> _YOUR ASSIGNMENT_
Write out every line of the material exactly as it appears.

====== DATA RECORDS ======

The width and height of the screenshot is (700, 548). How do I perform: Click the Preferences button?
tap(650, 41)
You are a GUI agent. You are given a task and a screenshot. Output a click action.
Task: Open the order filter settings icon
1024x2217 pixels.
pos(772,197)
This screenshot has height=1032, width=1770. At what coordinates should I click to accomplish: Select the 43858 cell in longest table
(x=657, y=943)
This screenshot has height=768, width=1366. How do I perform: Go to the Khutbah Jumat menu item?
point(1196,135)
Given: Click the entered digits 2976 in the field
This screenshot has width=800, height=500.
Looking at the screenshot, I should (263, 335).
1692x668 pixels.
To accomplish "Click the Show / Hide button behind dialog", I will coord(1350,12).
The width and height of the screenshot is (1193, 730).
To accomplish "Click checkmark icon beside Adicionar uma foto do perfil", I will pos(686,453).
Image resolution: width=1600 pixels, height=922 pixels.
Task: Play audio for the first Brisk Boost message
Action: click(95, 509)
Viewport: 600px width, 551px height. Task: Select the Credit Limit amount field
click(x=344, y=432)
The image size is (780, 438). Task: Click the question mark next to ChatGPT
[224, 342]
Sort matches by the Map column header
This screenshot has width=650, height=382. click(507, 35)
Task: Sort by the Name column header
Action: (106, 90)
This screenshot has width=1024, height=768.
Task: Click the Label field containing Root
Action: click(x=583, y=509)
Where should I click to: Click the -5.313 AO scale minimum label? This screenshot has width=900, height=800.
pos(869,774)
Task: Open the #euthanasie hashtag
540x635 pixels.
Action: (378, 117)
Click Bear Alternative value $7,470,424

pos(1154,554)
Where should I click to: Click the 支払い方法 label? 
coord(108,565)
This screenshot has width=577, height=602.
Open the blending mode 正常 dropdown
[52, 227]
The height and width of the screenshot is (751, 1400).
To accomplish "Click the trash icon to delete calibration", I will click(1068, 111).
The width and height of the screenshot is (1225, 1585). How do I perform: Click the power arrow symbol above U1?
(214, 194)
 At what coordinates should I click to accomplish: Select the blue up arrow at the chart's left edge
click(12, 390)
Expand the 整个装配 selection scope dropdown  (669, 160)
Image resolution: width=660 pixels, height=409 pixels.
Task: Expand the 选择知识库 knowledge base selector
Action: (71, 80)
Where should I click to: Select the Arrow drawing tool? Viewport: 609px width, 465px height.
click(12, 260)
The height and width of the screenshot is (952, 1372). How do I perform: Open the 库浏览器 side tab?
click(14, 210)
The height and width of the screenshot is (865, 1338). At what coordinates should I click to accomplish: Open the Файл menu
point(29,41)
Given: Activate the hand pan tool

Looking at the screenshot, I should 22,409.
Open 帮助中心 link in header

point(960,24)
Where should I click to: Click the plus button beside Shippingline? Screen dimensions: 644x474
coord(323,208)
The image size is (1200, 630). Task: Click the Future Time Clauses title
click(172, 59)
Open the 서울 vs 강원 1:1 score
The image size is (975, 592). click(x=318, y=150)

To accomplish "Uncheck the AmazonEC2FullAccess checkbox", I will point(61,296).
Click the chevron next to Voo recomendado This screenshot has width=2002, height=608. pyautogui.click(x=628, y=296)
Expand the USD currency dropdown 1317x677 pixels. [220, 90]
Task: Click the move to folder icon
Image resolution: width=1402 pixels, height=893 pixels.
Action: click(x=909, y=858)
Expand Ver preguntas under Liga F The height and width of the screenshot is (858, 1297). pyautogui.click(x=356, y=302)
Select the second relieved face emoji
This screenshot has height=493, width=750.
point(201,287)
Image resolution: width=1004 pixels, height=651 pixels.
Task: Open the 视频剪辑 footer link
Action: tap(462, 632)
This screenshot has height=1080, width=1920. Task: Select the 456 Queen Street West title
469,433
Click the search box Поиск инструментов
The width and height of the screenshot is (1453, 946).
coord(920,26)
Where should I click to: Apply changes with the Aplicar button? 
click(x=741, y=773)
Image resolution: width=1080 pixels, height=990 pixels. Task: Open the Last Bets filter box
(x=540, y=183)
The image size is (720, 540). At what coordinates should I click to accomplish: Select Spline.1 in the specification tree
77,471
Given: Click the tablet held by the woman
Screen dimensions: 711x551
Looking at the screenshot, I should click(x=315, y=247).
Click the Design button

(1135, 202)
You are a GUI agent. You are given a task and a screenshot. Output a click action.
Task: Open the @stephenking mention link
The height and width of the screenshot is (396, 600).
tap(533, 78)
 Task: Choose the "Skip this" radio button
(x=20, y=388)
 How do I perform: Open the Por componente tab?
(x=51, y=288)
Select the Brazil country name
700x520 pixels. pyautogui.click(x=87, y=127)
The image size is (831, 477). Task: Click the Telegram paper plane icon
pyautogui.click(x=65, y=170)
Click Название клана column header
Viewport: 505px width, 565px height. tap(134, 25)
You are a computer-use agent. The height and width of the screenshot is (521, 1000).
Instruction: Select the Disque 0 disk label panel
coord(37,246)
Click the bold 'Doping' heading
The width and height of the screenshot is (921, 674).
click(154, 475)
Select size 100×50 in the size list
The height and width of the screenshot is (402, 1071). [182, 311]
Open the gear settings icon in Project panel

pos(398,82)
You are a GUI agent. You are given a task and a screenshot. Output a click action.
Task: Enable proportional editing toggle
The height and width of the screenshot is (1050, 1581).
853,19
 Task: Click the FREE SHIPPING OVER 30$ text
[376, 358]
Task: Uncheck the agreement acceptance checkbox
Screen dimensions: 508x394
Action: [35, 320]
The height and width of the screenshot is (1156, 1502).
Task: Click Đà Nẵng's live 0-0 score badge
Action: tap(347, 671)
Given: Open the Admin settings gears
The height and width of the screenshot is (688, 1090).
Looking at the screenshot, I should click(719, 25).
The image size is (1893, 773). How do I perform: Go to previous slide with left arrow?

======

> _COMPLETED TASK_
The width and height of the screenshot is (700, 548). How do I perform: Click the Preferences button?
tap(650, 41)
You are a GUI agent. You are given a task and a screenshot. Output a click action.
Task: Open the order filter settings icon
1024x2217 pixels.
pos(772,197)
This screenshot has height=1032, width=1770. At what coordinates should I click to accomplish: Select the 43858 cell in longest table
(x=657, y=943)
This screenshot has height=768, width=1366. How do I perform: Go to the Khutbah Jumat menu item?
point(1196,135)
Given: Click the entered digits 2976 in the field
This screenshot has width=800, height=500.
Looking at the screenshot, I should (263, 335).
1692x668 pixels.
To accomplish "Click the Show / Hide button behind dialog", I will coord(1350,12).
The width and height of the screenshot is (1193, 730).
To accomplish "Click checkmark icon beside Adicionar uma foto do perfil", I will pos(686,453).
Image resolution: width=1600 pixels, height=922 pixels.
Task: Play audio for the first Brisk Boost message
Action: click(95, 509)
Viewport: 600px width, 551px height. Task: Select the Credit Limit amount field
click(x=344, y=432)
The image size is (780, 438). Task: Click the question mark next to ChatGPT
[224, 342]
Sort matches by the Map column header
This screenshot has width=650, height=382. click(507, 35)
Task: Sort by the Name column header
Action: (106, 90)
This screenshot has width=1024, height=768.
Task: Click the Label field containing Root
Action: click(x=583, y=509)
Where should I click to: Click the -5.313 AO scale minimum label? This screenshot has width=900, height=800.
pos(869,774)
Task: Open the #euthanasie hashtag
540x635 pixels.
Action: (378, 117)
Click Bear Alternative value $7,470,424

pos(1154,554)
Where should I click to: Click the 支払い方法 label? 
coord(108,565)
This screenshot has width=577, height=602.
Open the blending mode 正常 dropdown
[52, 227]
The height and width of the screenshot is (751, 1400).
To accomplish "Click the trash icon to delete calibration", I will click(1068, 111).
The width and height of the screenshot is (1225, 1585). How do I perform: Click the power arrow symbol above U1?
(214, 194)
 At what coordinates should I click to accomplish: Select the blue up arrow at the chart's left edge
click(12, 390)
Expand the 整个装配 selection scope dropdown  (669, 160)
Image resolution: width=660 pixels, height=409 pixels.
Task: Expand the 选择知识库 knowledge base selector
Action: (71, 80)
Where should I click to: Select the Arrow drawing tool? Viewport: 609px width, 465px height.
click(12, 260)
The height and width of the screenshot is (952, 1372). How do I perform: Open the 库浏览器 side tab?
click(14, 210)
The height and width of the screenshot is (865, 1338). At what coordinates should I click to accomplish: Open the Файл menu
point(29,41)
Given: Activate the hand pan tool

Looking at the screenshot, I should 22,409.
Open 帮助中心 link in header

point(960,24)
Where should I click to: Click the plus button beside Shippingline? Screen dimensions: 644x474
coord(323,208)
The image size is (1200, 630). Task: Click the Future Time Clauses title
click(172, 59)
Open the 서울 vs 강원 1:1 score
The image size is (975, 592). click(x=318, y=150)

To accomplish "Uncheck the AmazonEC2FullAccess checkbox", I will point(61,296).
Click the chevron next to Voo recomendado This screenshot has width=2002, height=608. pyautogui.click(x=628, y=296)
Expand the USD currency dropdown 1317x677 pixels. [220, 90]
Task: Click the move to folder icon
Image resolution: width=1402 pixels, height=893 pixels.
Action: click(x=909, y=858)
Expand Ver preguntas under Liga F The height and width of the screenshot is (858, 1297). pyautogui.click(x=356, y=302)
Select the second relieved face emoji
This screenshot has height=493, width=750.
point(201,287)
Image resolution: width=1004 pixels, height=651 pixels.
Task: Open the 视频剪辑 footer link
Action: tap(462, 632)
This screenshot has height=1080, width=1920. Task: Select the 456 Queen Street West title
469,433
Click the search box Поиск инструментов
The width and height of the screenshot is (1453, 946).
coord(920,26)
Where should I click to: Apply changes with the Aplicar button? 
click(x=741, y=773)
Image resolution: width=1080 pixels, height=990 pixels. Task: Open the Last Bets filter box
(x=540, y=183)
The image size is (720, 540). At what coordinates should I click to accomplish: Select Spline.1 in the specification tree
77,471
Given: Click the tablet held by the woman
Screen dimensions: 711x551
Looking at the screenshot, I should click(x=315, y=247).
Click the Design button

(1135, 202)
You are a GUI agent. You are given a task and a screenshot. Output a click action.
Task: Open the @stephenking mention link
The height and width of the screenshot is (396, 600).
tap(533, 78)
 Task: Choose the "Skip this" radio button
(x=20, y=388)
 How do I perform: Open the Por componente tab?
(x=51, y=288)
Select the Brazil country name
700x520 pixels. pyautogui.click(x=87, y=127)
The image size is (831, 477). Task: Click the Telegram paper plane icon
pyautogui.click(x=65, y=170)
Click Название клана column header
Viewport: 505px width, 565px height. tap(134, 25)
You are a computer-use agent. The height and width of the screenshot is (521, 1000).
Instruction: Select the Disque 0 disk label panel
coord(37,246)
Click the bold 'Doping' heading
The width and height of the screenshot is (921, 674).
click(154, 475)
Select size 100×50 in the size list
The height and width of the screenshot is (402, 1071). [182, 311]
Open the gear settings icon in Project panel

pos(398,82)
You are a GUI agent. You are given a task and a screenshot. Output a click action.
Task: Enable proportional editing toggle
The height and width of the screenshot is (1050, 1581).
853,19
 Task: Click the FREE SHIPPING OVER 30$ text
[376, 358]
Task: Uncheck the agreement acceptance checkbox
Screen dimensions: 508x394
Action: [35, 320]
The height and width of the screenshot is (1156, 1502).
Task: Click Đà Nẵng's live 0-0 score badge
Action: tap(347, 671)
Given: Open the Admin settings gears
The height and width of the screenshot is (688, 1090).
Looking at the screenshot, I should click(719, 25).
The image size is (1893, 773). How do I perform: Go to previous slide with left arrow?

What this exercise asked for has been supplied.